Reading on the iPad — Shawn Blanc

While I have no doubt that the people creating digital magazines now have a mindset that print is of a higher quality, I have to think some of the current design of these apps comes down to a few more practical points:

  1. They don’t know yet what’s going to become of digital magazines and whether or not it’s going to be profitable for them.
  2. At least partially because of 1., they haven’t hired people to make up a different digital layout. And, since they are currently spending a lot of money working on the current layout, it’s easier to stick with that.
  3. From a user stand-point, it’s certainly easier to refer to certain sections of an article if the layout is similar from app to print.
  4. And, while the apps he talks about, Instapaper and Reeder, certainly have layouts which help you concentrate on reading, they are certainly not “pretty”. And “pretty” is part of the magazine experience (or, at least it has been for some time now).

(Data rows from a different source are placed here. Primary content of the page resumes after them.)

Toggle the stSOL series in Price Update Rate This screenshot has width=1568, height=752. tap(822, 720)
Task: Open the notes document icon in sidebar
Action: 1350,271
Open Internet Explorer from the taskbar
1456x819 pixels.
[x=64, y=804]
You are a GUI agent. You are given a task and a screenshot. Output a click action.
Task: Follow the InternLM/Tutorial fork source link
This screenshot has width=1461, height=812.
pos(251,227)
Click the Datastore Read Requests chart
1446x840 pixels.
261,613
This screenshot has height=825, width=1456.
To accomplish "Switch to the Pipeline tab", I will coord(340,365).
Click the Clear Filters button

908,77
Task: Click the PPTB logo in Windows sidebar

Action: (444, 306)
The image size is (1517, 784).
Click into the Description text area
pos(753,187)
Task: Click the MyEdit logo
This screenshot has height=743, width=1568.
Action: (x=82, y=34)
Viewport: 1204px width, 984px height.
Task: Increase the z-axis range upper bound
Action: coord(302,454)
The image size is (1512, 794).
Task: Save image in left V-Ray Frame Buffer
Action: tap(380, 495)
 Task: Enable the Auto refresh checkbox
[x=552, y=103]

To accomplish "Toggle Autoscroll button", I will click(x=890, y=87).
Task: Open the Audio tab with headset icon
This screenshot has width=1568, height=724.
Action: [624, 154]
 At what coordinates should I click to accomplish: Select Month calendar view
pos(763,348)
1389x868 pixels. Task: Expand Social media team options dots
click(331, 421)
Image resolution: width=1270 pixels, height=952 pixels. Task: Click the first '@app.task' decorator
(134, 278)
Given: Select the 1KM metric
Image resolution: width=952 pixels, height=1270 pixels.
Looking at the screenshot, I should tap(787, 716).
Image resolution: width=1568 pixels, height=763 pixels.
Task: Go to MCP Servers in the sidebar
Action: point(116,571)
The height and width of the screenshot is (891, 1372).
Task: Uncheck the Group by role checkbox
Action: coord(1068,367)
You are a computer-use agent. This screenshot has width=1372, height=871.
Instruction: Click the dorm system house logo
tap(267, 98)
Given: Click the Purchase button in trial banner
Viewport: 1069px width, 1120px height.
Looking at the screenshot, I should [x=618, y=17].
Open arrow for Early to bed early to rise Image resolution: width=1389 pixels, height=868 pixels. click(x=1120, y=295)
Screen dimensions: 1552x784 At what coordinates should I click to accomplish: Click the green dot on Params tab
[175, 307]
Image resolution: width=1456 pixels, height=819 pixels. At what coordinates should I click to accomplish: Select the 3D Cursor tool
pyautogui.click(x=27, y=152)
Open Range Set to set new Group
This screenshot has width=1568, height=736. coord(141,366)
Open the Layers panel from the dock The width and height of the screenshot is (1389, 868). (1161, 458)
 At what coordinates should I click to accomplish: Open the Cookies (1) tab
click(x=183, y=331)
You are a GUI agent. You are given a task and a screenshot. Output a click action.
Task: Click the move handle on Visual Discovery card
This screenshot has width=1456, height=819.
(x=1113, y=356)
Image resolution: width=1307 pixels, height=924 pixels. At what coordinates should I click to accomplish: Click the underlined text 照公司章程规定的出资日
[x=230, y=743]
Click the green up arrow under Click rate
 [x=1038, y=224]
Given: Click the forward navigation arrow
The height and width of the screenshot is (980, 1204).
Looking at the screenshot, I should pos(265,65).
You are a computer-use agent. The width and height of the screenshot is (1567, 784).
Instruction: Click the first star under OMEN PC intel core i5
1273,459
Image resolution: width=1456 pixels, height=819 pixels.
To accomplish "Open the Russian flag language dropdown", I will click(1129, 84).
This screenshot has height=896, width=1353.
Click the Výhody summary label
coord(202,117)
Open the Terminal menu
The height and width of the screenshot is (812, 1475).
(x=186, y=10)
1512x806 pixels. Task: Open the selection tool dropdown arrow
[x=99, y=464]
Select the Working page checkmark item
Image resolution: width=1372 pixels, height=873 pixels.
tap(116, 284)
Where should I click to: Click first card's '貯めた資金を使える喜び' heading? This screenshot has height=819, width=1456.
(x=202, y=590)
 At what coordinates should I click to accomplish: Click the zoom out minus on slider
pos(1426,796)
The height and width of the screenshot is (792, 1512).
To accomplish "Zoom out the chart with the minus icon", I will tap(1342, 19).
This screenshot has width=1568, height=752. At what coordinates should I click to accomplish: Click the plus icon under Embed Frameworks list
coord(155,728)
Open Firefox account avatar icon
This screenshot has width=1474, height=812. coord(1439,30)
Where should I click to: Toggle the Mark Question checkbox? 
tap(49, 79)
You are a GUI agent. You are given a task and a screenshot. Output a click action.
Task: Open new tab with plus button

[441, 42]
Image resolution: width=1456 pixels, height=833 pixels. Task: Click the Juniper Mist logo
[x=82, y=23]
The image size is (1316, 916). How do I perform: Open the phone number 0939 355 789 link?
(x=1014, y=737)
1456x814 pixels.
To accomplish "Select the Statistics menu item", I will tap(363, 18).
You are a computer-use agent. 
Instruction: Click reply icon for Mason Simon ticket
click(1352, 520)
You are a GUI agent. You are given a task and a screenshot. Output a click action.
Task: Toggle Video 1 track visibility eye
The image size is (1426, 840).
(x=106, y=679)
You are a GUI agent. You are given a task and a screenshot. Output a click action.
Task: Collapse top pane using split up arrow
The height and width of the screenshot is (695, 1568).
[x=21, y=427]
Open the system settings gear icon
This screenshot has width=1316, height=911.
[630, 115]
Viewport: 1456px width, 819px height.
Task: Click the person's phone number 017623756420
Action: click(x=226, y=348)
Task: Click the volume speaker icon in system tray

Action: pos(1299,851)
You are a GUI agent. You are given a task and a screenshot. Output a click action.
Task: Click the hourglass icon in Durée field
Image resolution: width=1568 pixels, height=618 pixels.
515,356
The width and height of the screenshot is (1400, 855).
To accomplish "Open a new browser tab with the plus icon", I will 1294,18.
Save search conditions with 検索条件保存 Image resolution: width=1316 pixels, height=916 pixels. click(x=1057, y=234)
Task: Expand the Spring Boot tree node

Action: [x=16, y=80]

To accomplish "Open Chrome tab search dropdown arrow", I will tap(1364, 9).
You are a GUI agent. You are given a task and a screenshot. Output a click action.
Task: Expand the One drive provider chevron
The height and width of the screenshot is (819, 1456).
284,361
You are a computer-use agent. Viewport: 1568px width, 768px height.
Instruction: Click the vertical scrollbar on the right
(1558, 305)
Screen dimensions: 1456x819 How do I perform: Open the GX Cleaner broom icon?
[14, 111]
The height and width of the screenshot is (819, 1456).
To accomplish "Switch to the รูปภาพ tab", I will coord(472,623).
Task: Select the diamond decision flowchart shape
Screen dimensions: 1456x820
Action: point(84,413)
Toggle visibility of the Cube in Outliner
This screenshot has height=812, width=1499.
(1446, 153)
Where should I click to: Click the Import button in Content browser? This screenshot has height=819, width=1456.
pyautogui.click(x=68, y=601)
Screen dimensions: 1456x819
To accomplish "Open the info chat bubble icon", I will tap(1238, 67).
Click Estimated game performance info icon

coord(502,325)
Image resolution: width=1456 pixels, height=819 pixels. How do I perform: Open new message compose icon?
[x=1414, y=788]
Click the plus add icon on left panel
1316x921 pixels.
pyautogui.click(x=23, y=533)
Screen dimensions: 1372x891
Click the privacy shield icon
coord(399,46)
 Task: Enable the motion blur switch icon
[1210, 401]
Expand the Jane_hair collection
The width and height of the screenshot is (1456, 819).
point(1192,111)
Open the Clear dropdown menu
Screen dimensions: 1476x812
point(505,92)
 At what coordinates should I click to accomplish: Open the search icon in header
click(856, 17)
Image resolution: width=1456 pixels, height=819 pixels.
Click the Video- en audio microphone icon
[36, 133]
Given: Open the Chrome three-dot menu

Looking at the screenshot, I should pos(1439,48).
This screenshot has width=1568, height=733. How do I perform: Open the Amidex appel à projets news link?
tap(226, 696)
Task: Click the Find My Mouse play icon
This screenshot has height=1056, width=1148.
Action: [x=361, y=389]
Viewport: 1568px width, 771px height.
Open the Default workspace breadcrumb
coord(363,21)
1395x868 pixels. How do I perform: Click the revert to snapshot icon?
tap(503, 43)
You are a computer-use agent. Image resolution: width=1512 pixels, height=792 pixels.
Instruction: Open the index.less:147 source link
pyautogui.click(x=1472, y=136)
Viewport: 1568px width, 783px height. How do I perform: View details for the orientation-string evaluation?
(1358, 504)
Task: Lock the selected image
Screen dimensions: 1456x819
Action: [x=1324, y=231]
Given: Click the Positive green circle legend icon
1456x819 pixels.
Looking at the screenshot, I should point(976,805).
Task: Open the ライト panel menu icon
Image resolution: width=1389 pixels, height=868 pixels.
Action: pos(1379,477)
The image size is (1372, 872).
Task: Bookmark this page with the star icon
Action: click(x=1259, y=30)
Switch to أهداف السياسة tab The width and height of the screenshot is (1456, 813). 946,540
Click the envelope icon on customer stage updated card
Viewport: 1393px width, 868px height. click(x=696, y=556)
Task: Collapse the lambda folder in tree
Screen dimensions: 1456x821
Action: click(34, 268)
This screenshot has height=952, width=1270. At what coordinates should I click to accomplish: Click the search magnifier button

I don’t love the New Yorker app, and I understand a lot of the criticisms made about it and others like it, but I don’t find that it really limits my reading (time is much more a factor there).

I think it’s going to take a little time, and a few wildly innovative magazines that will probably fold quickly (because they’ll be based too much on new design and not on substance). But, we’ll soon be in a place there digital is the norm and print is the anomaly. And, there will be a new design paradigm that comes along with that.